BRIEF
Please copy the data word for word, starting at the line that contains "Choose the Projected road legend text" and ending at the last line of the data. Leave the pictures out of your copy.

MATERIAL
- - - -

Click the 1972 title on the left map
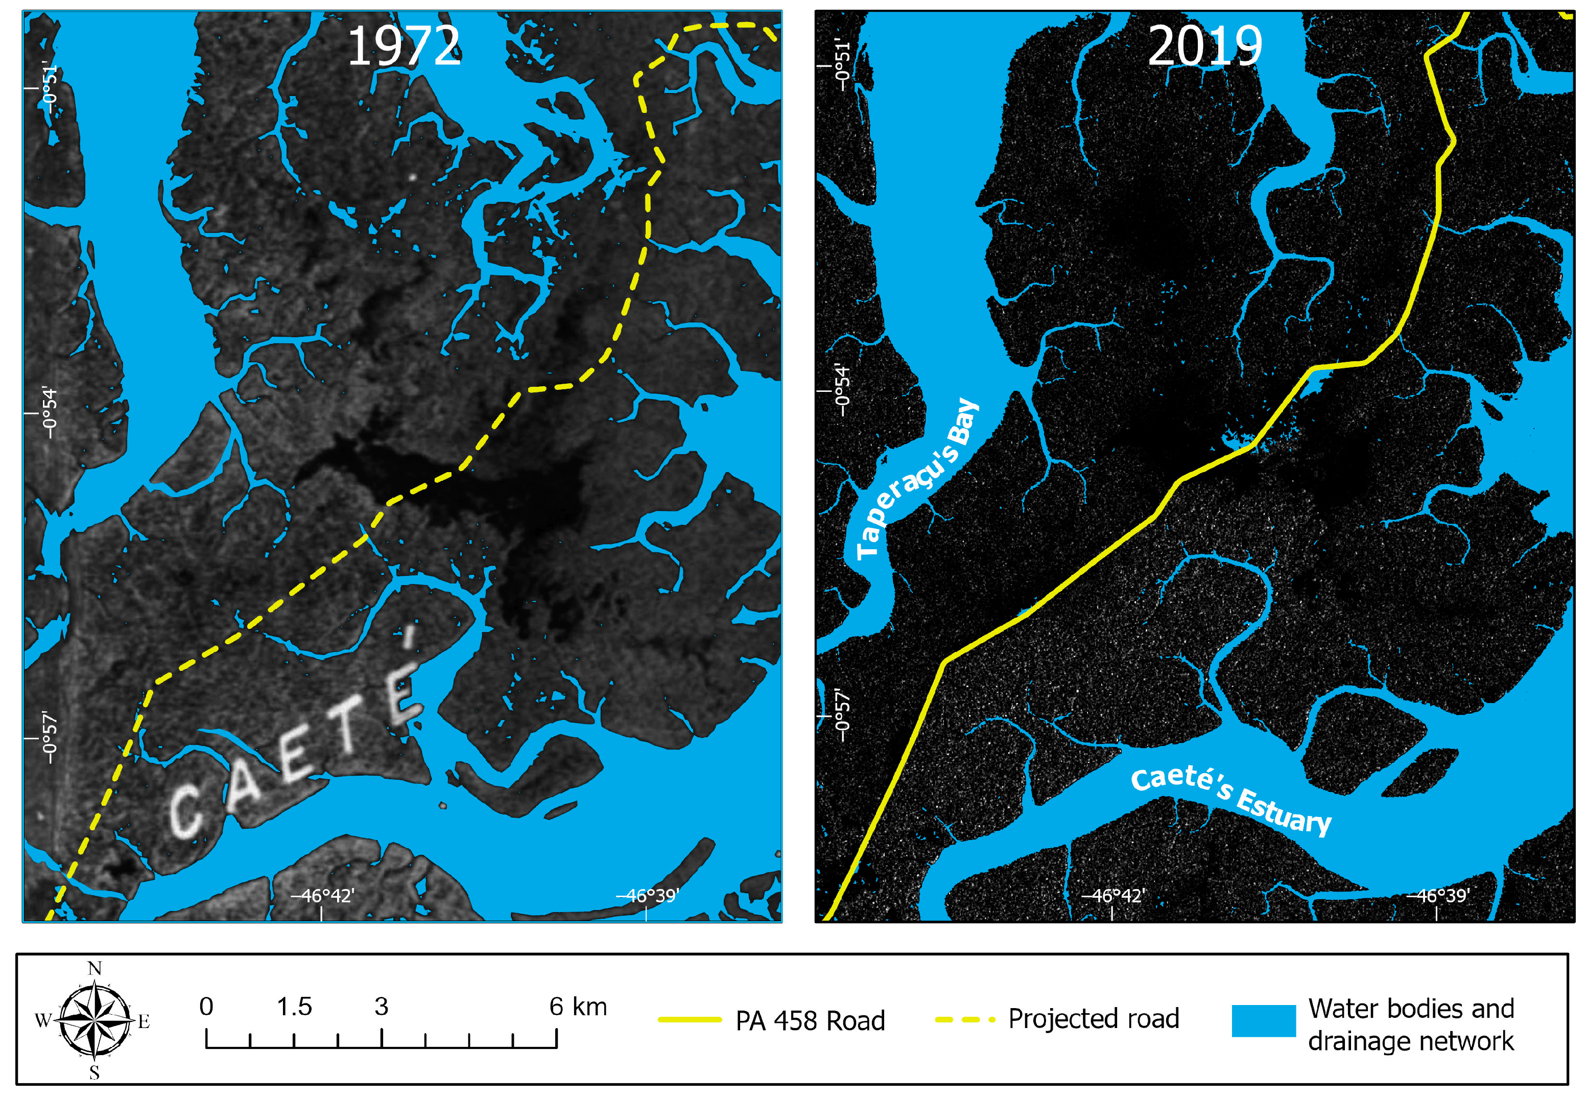coord(404,46)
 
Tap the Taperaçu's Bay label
coord(918,477)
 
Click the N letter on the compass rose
coord(95,969)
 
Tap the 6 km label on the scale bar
coord(577,1007)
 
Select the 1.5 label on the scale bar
coord(294,1007)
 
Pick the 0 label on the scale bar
coord(206,1007)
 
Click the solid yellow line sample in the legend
coord(689,1020)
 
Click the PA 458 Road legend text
coord(810,1021)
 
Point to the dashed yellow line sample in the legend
coord(964,1020)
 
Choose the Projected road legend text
coord(1093,1019)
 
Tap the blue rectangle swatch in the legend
coord(1263,1021)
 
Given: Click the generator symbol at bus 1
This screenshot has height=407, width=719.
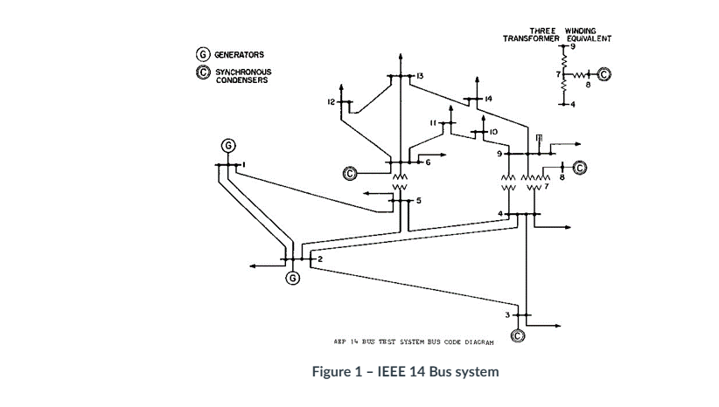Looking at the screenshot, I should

- - - -

ANSWER TO THE EXERCISE
Choose the Projected road legend text
coord(1093,1019)
 
Tap the blue rectangle swatch in the legend
coord(1263,1021)
 
Given: Click the generator symbol at bus 1
This screenshot has height=407, width=719.
Looking at the screenshot, I should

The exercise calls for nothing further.